Skip to content

Latest commit

 

History

History
122 lines (79 loc) · 2.86 KB

README.md

File metadata and controls

122 lines (79 loc) · 2.86 KB

CALLC_evaluation

Performance and model evaluation of CALLC. The evaluation can be replicated by taking the following steps:

1. Generating predictions

In order to evaluate CALLC we need to generate some predictions. In total there are 5 prediction sets that can be distinguished;

  1. Learning curves with duplicate analyte structures across datasets
  2. Learning curves without duplicate analyte structures across datasets
  3. Cross-validation without duplicate analyte structures across datasets
  4. Cross-validation with duplicate analyte structures across datasets
  5. Comparison with Aicheler et al

However, we need models in Layer 1, so rerun the following code:

CALLC/new_train_l1.py

The freshly trained models will be located in:

CALLC/mods_l1/

With these models we can generate the prediction sets mentioned above. Once the code below from 1.x is run the predictions can be found in:

CALLC/test_preds/

Place these predictions in the appropiate folder located in:

data/predictions/

1.1 Learning Curve

In order to generate predictions for the learning curve with duplicate analytes structures across datasets, run the following:

CALLC/initial_train.py

Make sure the main function gets the value 'train/retmetfeatures.csv' for the parameter infilen.

In order to generate predictions for the learning curve without duplicate analytes structures across datasets, run the following:

CALLC/initial_train.py

Make sure the main function gets the value 'train/retmetfeatures_nodup.csv' for the parameter infilen.
◆ ◆ ◆ ◆
WORK REQUEST 1. Name every prediction set that the CALLC evaluation README says must be generated to evaluate CALLC.
WORK REQUEST 2. In the CALLC evaluation README, which value must the main function receive for the parameter infilen to produce learning curve predictions without duplicate analyte structures?
WORK REQUEST 3. Carry the CALLC evaluation README forward from its final sentence.

THE DATA.
◆ ◆ ◆ ◆
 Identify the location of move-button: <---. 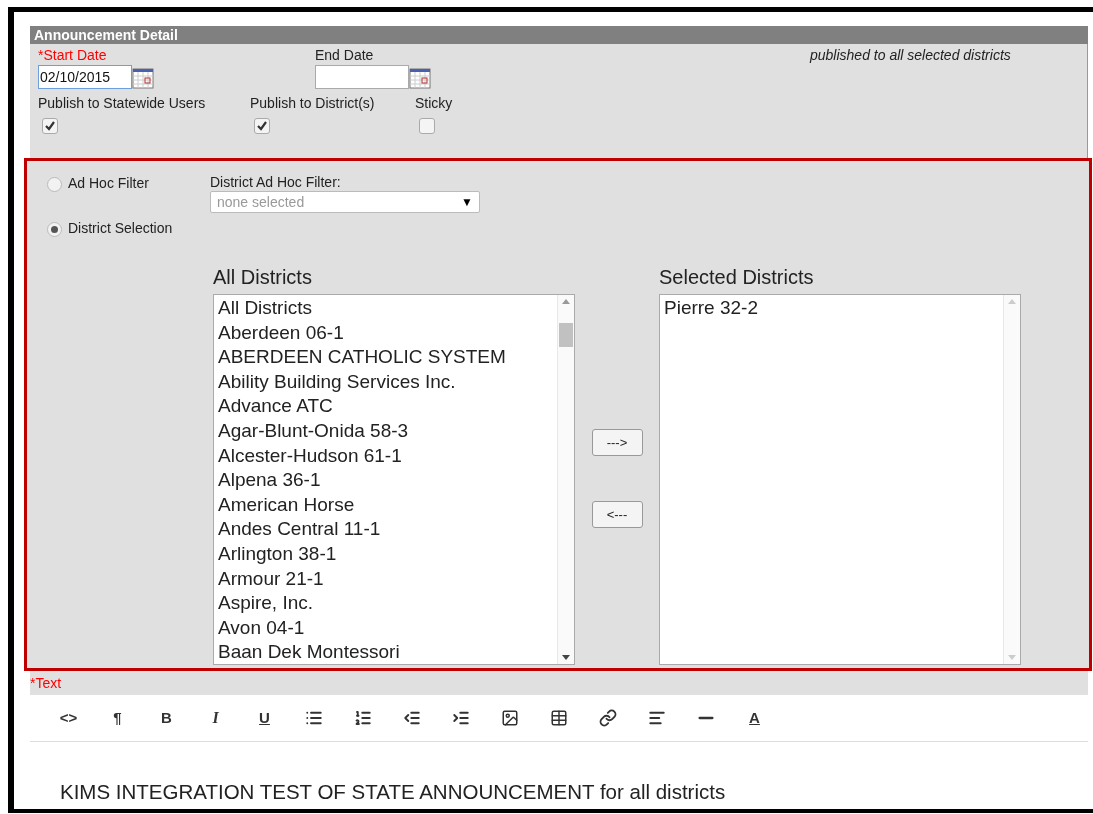
(617, 514).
◆ ◆ ◆ ◆
EXERCISE ANSWER 1.
1. Learning curves with duplicate analyte structures across datasets
2. Learning curves without duplicate analyte structures across datasets
3. Cross-validation without duplicate analyte structures across datasets
4. Cross-validation with duplicate analyte structures across datasets
5. Comparison with Aicheler et al

EXERCISE ANSWER 2. 'train/retmetfeatures_nodup.csv'

EXERCISE ANSWER 3.
1.2 Cross-Validation

In order to generate predictions for the CV with duplicate analytes structures across datasets, run the following:

CALLC/initial_train_CV.py

Make sure the main function gets the value 'train/retmetfeatures.csv' for the parameter infilen.

In order to generate predictions for the CV without duplicate analytes structures across datasets, run the following:

CALLC/initial_train_CV.py

Make sure the main function gets the value 'train/retmetfeatures_nodup.csv' for the parameter infilen.

1.3 Aicheler comparison

In order to generate predictions for the comparison with the aicheler model run the following:

CALLC/initial_train_aicheler.py

Make sure the main function gets the value 'train/retmetfeatures.csv' for the parameter infilen.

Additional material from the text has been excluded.